#### Assignment:
Return only those lines of the listing in which "back" appears.
Provided information START
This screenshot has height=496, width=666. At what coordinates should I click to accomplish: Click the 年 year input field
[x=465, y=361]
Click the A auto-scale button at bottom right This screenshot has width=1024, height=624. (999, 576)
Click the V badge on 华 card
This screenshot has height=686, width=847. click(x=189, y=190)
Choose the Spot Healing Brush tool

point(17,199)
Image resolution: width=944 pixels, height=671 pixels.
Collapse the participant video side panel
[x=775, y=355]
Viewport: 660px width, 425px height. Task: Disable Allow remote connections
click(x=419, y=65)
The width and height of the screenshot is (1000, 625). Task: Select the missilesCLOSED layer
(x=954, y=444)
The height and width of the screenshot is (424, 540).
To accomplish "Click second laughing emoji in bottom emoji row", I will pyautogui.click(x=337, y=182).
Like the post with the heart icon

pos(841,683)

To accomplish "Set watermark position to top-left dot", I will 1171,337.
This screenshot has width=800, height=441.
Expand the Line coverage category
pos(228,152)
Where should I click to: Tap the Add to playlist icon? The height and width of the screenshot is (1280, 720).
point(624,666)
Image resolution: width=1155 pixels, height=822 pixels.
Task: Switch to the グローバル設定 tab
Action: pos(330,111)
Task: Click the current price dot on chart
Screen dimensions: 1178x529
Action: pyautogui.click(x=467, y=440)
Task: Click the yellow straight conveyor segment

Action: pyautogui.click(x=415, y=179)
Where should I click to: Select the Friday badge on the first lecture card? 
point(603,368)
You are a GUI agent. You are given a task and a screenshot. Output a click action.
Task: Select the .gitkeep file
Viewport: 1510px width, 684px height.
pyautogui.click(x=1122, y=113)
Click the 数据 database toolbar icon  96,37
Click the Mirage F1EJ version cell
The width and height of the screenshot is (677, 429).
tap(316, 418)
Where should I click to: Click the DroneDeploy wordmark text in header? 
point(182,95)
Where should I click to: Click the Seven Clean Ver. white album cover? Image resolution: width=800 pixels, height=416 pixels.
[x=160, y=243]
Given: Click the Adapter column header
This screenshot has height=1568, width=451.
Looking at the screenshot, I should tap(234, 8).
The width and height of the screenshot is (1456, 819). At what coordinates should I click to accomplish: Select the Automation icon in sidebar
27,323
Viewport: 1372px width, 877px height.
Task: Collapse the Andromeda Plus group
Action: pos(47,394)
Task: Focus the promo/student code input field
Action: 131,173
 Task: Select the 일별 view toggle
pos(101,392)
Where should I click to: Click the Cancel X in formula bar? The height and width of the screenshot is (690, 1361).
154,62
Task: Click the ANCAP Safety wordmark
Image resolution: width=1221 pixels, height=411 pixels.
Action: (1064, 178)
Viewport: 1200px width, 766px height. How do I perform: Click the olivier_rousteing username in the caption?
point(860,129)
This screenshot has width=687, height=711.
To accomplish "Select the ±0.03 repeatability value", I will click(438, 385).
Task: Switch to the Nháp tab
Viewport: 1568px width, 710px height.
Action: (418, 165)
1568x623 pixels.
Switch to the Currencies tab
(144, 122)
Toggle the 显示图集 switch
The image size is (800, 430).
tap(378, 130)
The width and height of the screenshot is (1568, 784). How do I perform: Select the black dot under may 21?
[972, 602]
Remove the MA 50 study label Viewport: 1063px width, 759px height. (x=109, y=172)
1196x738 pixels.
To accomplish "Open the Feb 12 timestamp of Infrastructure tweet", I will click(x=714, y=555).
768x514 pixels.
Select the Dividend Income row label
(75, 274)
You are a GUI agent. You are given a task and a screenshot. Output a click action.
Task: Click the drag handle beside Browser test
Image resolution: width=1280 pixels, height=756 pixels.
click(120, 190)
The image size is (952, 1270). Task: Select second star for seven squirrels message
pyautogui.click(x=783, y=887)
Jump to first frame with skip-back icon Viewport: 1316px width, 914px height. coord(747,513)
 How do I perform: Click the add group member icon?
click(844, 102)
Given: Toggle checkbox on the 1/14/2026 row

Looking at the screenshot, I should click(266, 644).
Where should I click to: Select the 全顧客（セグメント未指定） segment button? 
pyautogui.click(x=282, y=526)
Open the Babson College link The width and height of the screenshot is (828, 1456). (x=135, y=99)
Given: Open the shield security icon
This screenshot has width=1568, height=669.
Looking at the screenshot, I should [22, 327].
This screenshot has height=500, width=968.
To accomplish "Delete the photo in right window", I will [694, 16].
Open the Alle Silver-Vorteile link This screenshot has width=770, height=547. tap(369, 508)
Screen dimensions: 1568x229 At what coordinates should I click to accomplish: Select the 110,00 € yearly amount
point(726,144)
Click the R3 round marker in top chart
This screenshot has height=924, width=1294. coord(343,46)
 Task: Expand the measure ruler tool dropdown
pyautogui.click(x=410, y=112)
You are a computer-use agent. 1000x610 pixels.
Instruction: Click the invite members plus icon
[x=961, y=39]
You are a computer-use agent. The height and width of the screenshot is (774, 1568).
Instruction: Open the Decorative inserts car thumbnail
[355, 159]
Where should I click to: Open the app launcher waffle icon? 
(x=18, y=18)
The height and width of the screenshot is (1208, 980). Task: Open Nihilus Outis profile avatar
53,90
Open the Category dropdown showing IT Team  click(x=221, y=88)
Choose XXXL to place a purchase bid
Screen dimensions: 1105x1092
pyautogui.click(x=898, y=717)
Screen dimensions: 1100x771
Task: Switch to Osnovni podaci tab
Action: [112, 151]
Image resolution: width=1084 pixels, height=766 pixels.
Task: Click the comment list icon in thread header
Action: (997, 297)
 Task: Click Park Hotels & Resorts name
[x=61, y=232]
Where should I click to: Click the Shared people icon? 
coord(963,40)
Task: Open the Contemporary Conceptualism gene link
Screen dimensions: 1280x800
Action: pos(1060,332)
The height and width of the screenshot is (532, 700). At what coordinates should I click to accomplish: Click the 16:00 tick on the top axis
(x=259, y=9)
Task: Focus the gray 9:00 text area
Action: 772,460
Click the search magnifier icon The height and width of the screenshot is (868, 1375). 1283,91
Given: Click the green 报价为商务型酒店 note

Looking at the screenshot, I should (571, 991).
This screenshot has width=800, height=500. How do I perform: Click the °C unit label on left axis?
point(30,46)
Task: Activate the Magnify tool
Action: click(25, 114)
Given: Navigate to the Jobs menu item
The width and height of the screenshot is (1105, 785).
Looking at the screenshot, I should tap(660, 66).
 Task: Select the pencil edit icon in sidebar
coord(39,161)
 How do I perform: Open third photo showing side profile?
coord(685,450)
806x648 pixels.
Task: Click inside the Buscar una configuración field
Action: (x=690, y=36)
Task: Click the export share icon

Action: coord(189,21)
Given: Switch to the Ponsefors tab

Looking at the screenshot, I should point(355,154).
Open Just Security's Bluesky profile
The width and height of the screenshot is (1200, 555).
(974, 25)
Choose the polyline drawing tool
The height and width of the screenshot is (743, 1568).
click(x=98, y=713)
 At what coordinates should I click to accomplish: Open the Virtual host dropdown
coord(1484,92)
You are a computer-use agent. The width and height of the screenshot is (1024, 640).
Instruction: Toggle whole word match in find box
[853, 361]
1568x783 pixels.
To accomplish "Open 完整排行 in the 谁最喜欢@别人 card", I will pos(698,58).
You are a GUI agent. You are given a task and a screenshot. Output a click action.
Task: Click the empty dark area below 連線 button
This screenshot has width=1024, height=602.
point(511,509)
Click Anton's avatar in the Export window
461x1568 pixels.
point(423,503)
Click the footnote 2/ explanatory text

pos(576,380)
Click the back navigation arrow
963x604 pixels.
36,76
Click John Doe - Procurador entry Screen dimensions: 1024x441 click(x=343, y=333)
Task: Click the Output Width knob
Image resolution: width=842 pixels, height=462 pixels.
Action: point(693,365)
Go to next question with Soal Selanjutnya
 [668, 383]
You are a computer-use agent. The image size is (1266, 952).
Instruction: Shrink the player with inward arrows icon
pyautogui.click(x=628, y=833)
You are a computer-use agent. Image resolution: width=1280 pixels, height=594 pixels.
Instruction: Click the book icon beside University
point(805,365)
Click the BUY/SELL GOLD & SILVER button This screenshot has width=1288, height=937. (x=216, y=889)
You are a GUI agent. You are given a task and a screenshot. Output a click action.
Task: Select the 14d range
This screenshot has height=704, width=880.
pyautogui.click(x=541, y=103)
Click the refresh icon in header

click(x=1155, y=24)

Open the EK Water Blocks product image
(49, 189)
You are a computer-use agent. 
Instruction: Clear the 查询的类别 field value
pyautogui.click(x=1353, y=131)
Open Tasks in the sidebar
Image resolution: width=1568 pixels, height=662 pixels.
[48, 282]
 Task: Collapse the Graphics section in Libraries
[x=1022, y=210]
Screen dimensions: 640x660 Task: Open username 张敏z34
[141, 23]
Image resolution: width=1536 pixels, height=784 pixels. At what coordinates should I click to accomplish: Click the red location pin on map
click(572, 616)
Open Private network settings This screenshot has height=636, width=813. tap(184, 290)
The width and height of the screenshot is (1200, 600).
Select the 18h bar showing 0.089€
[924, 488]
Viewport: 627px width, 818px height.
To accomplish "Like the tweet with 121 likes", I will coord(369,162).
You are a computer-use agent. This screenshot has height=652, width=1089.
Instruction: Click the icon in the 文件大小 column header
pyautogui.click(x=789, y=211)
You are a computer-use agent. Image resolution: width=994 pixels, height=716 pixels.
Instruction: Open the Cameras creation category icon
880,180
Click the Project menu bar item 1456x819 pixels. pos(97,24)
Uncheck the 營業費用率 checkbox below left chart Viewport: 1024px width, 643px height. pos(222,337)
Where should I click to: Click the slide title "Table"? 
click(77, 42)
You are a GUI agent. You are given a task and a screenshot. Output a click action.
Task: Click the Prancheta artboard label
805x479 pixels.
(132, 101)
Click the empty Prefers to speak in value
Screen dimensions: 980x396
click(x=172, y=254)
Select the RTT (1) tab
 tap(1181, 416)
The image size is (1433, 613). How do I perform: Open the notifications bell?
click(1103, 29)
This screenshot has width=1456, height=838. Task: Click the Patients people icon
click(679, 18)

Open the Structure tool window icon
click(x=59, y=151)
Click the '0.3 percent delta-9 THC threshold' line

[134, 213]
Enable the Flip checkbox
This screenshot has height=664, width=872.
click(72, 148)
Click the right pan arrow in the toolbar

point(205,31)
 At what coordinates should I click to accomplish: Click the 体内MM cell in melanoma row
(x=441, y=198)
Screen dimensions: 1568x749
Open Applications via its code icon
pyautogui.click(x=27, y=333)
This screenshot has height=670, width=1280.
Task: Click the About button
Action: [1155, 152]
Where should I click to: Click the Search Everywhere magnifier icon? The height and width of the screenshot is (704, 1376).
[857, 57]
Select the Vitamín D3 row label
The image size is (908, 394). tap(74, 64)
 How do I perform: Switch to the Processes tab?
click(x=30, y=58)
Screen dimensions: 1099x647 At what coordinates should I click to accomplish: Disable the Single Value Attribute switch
Provided information END
#### Answer box:
Jump to first frame with skip-back icon Viewport: 1316px width, 914px height. coord(747,513)
Click the back navigation arrow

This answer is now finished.